Now ensued a period of such harshness in the ordinary life of the Negro as can not easily be imagined. The general lack of protection in the country districts and the greater economic attractiveness of the cities led many laborers to leave the farms and to find an outlet in some other occupations. To counteract this movement the "convict lease system" appeared in all its hideousness. By every possible means the effort was made to bind the Negro laborer to the soil, and in numberless instances not even the sanctity of his home life was regarded. At the same time, in ordinary intercourse with his fellowmen, many times a day was he subjected to personal indignities. By 1879, by reason of such things as these, as well as excessive rents and the exorbitant prices at some stores, matters had become so bad as in many places to be no longer tolerable. Not unnaturally many Negroes had come to fear that they were about to be remanded to slavery. A general convention in Nashville in May, 1879, adopted a report that set forth their grievances and encouraged migration to the North and West. Thousands now left their homes in the South, going in greatest numbers to Kansas, Missouri, and Indiana. Within about twenty months Kansas alone received thus an addition to her population of 40,000 Negroes. Difficulties of adjustment of course arose, but the whole movement was sufficient to prove utterly false the contention of some that no amount of unfairness and injustice in the South would induce the Negro to move away.

 

As the KuKlux Klan declined, however, and the Negro, in spite of discouraging circumstances, steadily advanced in property, education, and culture, more and more the South felt the need of reënforcing its position by definite legislation. In 1890 the era of disfranchisement was formally inaugurated. In this year Mississippi so amended her constitution as to exclude from the suffrage any person who had not paid his poll-tax or who was unable to read any section of the Constitution, understand it when read to him, or give a reasonable interpretation of it. Real discretion in interpretation of course lay only with the registrars, who could admit just so many persons as they deemed of good character and as understanding the duties of citizenship. South Carolina amended her constitution to similar purpose in 1895; and in 1898 Louisiana invented the so-called "grandfather clause." This excused from the operation of her disfranchising act all descendants of men who had voted before the Civil War, thus admitting to the suffrage all white men who were illiterate and without property. Other Southern states in one way or another followed these three. In the final estimate of history the whole effort must appear simply as a pathetic attempt to delay the full operation of justice and the rights of man.

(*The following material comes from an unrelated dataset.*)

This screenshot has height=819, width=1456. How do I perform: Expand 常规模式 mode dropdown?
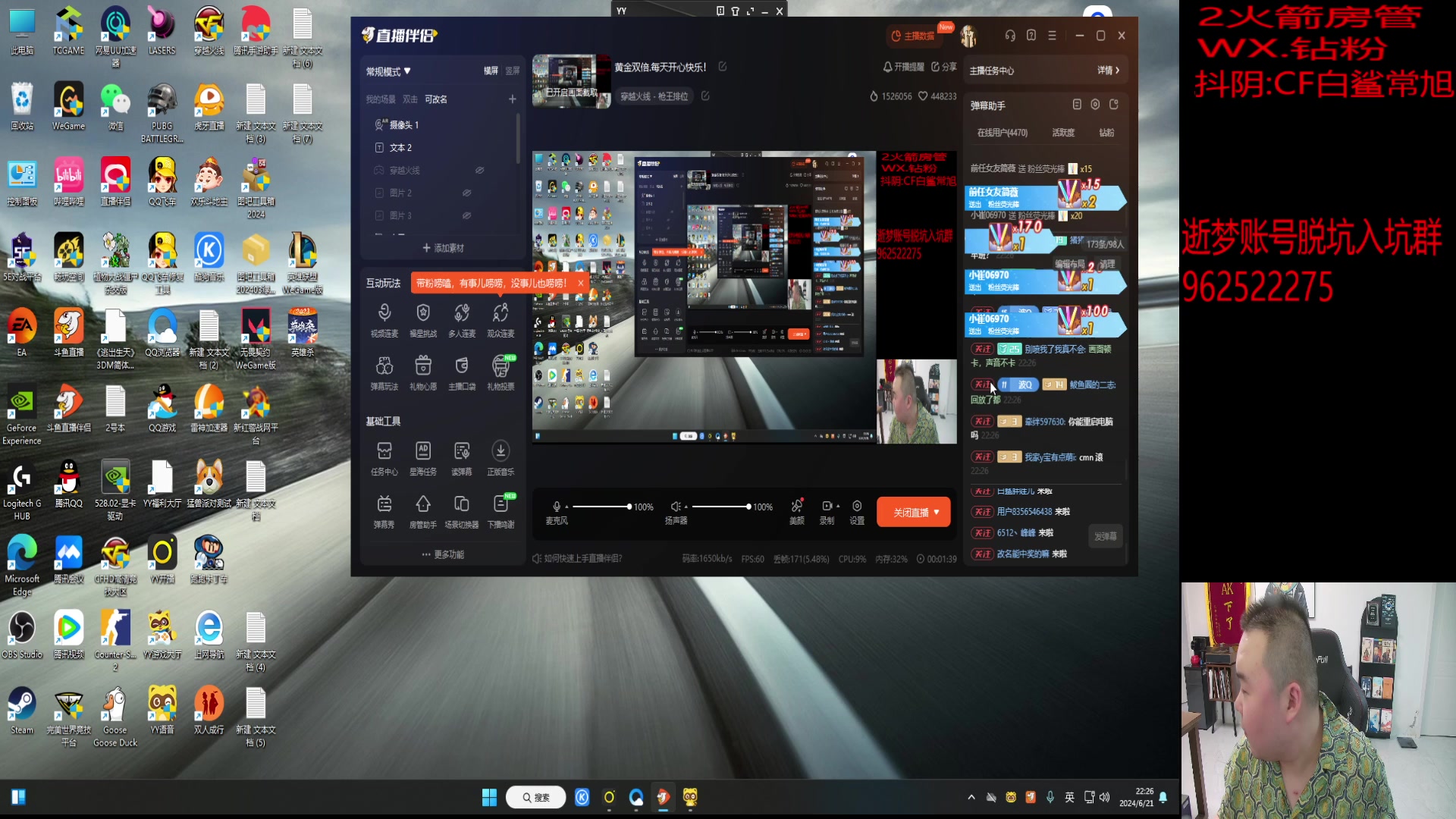coord(388,71)
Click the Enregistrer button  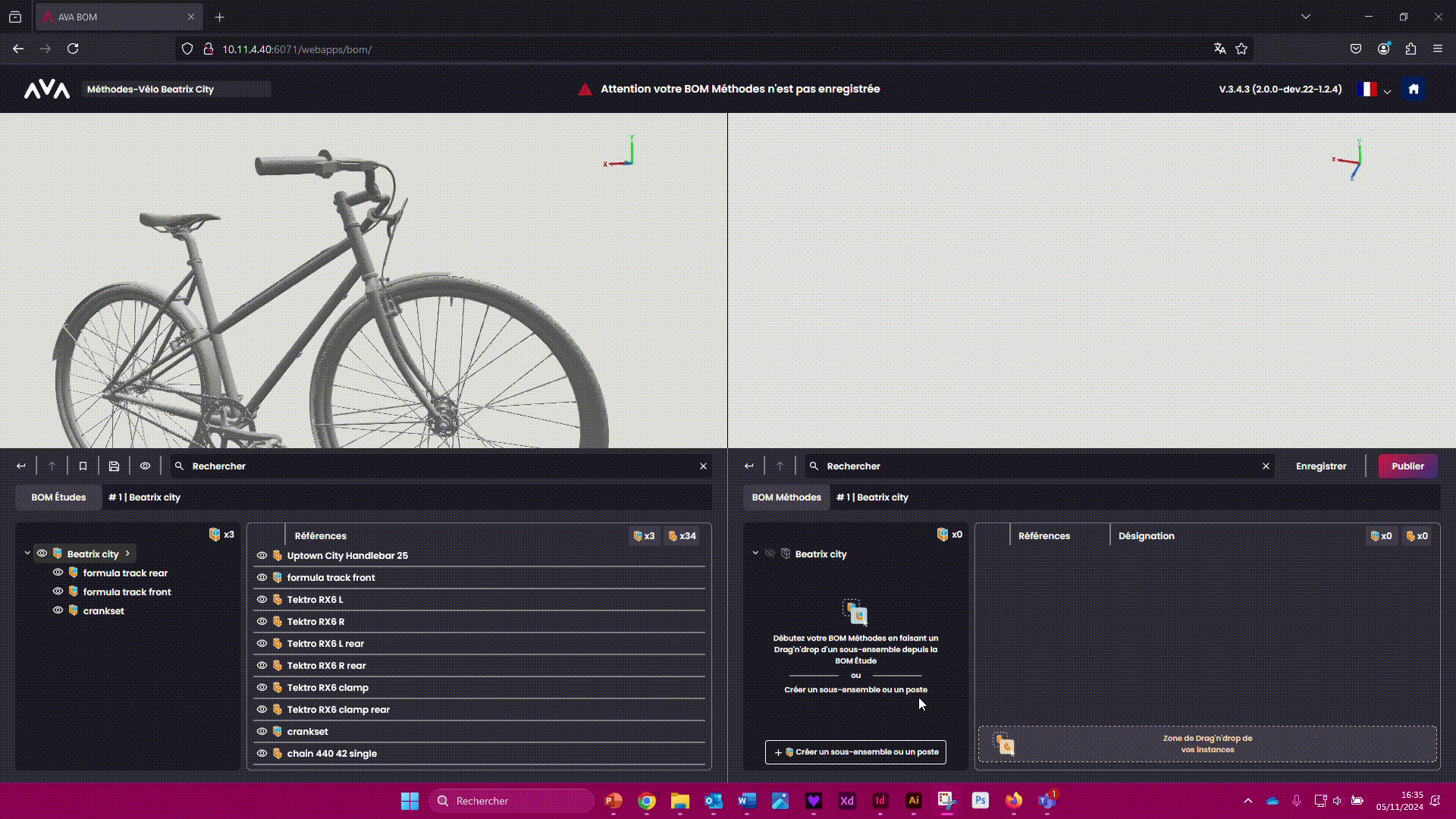pyautogui.click(x=1321, y=466)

For the present, however, the question of the Negro's attitude toward the problem was one of surpassing moment. Suddenly, in 1895, arose a new and genuine leader, Booker T. Washington, who offered a very definite program. In a remarkable speech at the Atlanta Exposition he said to the white South: "In all things that are purely social we can be as separate as the fingers, yet one as the hand in all things essential to mutual progress… Ignorant and inexperienced, it is not strange that in the first years of our new life we began at the top instead of at the bottom; that a seat in Congress or the State Legislature was worth more than real estate or industrial skill." What seemed the common sense and the sweet reasonableness of this program at once commanded attention; and the South, in the first flush of a new era of industrial development, and the North, perfectly ready to accept any program that promised to make Southern investments secure, both approved the new leader, who along the lines of thrift and self-reliance certainly gave tremendous inspiration to thousands of his brother-laborers in the South.

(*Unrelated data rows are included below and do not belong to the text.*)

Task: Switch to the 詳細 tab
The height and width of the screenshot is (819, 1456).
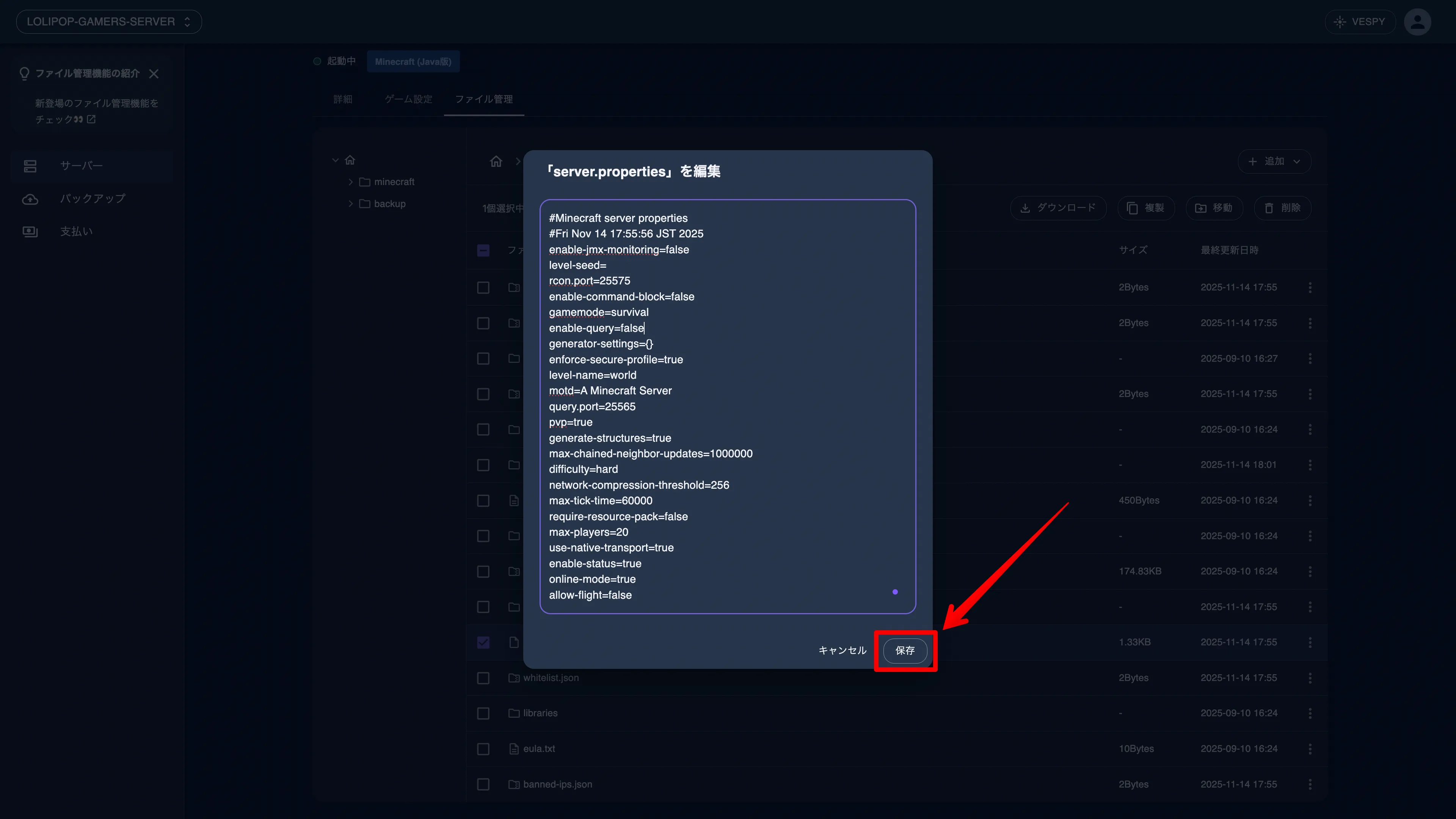Action: tap(342, 99)
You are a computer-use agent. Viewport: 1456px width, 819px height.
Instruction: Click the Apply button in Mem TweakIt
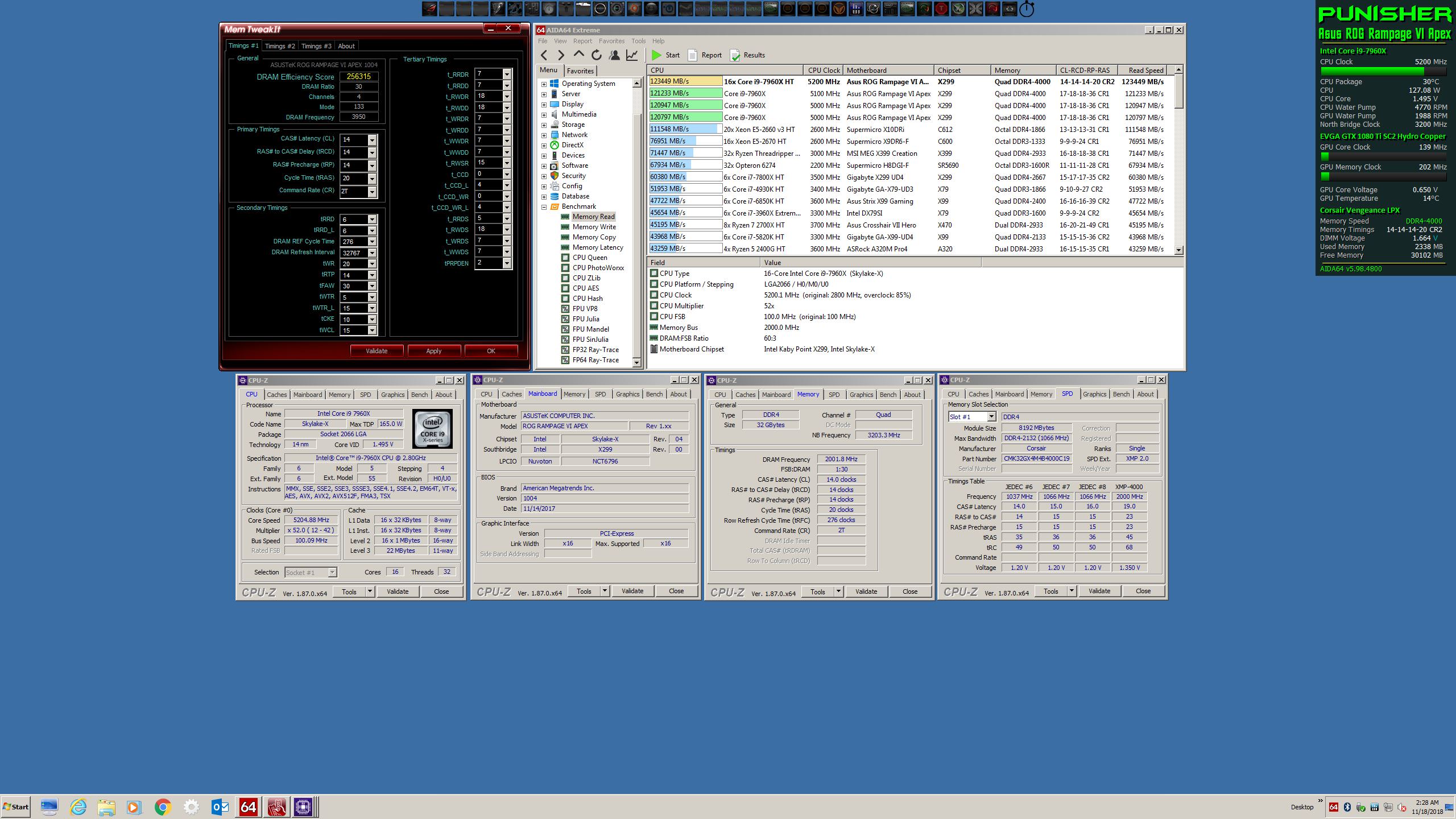click(433, 351)
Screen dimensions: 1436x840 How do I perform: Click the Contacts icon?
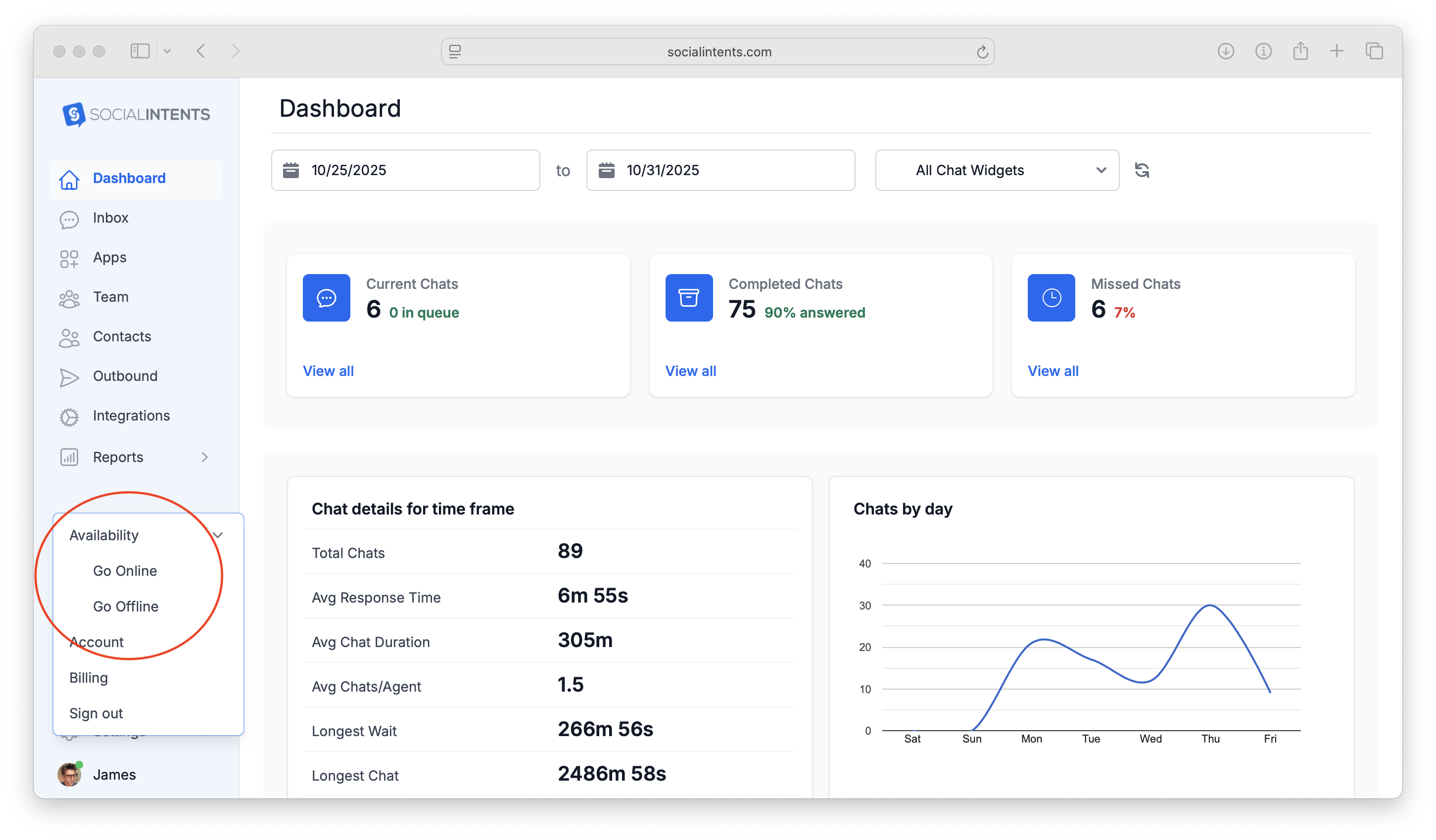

From the very first, however, there was a distinct group of Negro men that honestly questioned the wisdom of the platform offered by Mr. Washington. They felt that in seeming to be willing temporarily to accept segregation and to waive political rights he had given up altogether too much. As the opposition, however, they were not at first unitedly constructive, and in their utterance they sometimes offended by harshness of tone. Some years ago they were sneered at as the "intellectuals," "the idealists," etc. It is significant that to-day the sneers are few, and that a constructive program has more and more commanded attention. The recognized leader who has risen from the group is W.E. Burghardt DuBois, editor of the Crisis, the voice of an organization formed in 1910 and known as the National Association for the Advancement of Colored People. This organization frankly "proposes to make 11,000,000 Americans physically free from peonage, mentally free from ignorance, politically free from disfranchisement, and socially free from insult." To this end it is waging a fight for justice in every way, whether at the polls, in the courts, in public conveyances, in schools, in chances for earning a living, and it has widened the door of hope not only for the college man or woman, but for the agricultural laborer as well.

Let it not be forgotten that even in the first of these two large programs there was much that was admirable. Its virtues, however, fell distinctly short of the second. A man might have ten thousand dollars in his pocket; but if he was in a strange town and legally denied a bed late at night, or if he could not buy a meal in a restaurant when he was hungry, he would learn that there are some things in the world greater than money; and to-day more than ever we might assert that anything other than the fullest emphasis on the ordinary rights of citizenship is out of harmony with the principles of American democracy.

In this rapid review we have of course touched only lightly upon some matters of the highest importance. Among these are the economic advance of the race and its very great importance as an industrial factor; lynching; education; political significance; literature and music; and the connections with the present great war. Some of these will be considered more fully in the pages that follow. More and more we trust that it will be found that a struggling people is working out its own salvation, slowly out of the darkness climbing to the light.